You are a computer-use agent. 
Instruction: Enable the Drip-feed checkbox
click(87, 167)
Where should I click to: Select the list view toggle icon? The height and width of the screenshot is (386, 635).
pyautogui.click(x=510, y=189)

= AIM OF THE EXERCISE =
Update the listing so that "toggle icon" reads "toggle button" and nothing else changes.

= ANSWER TO THIS PROBLEM =
You are a computer-use agent. 
Instruction: Enable the Drip-feed checkbox
click(87, 167)
Where should I click to: Select the list view toggle button? The height and width of the screenshot is (386, 635).
pyautogui.click(x=510, y=189)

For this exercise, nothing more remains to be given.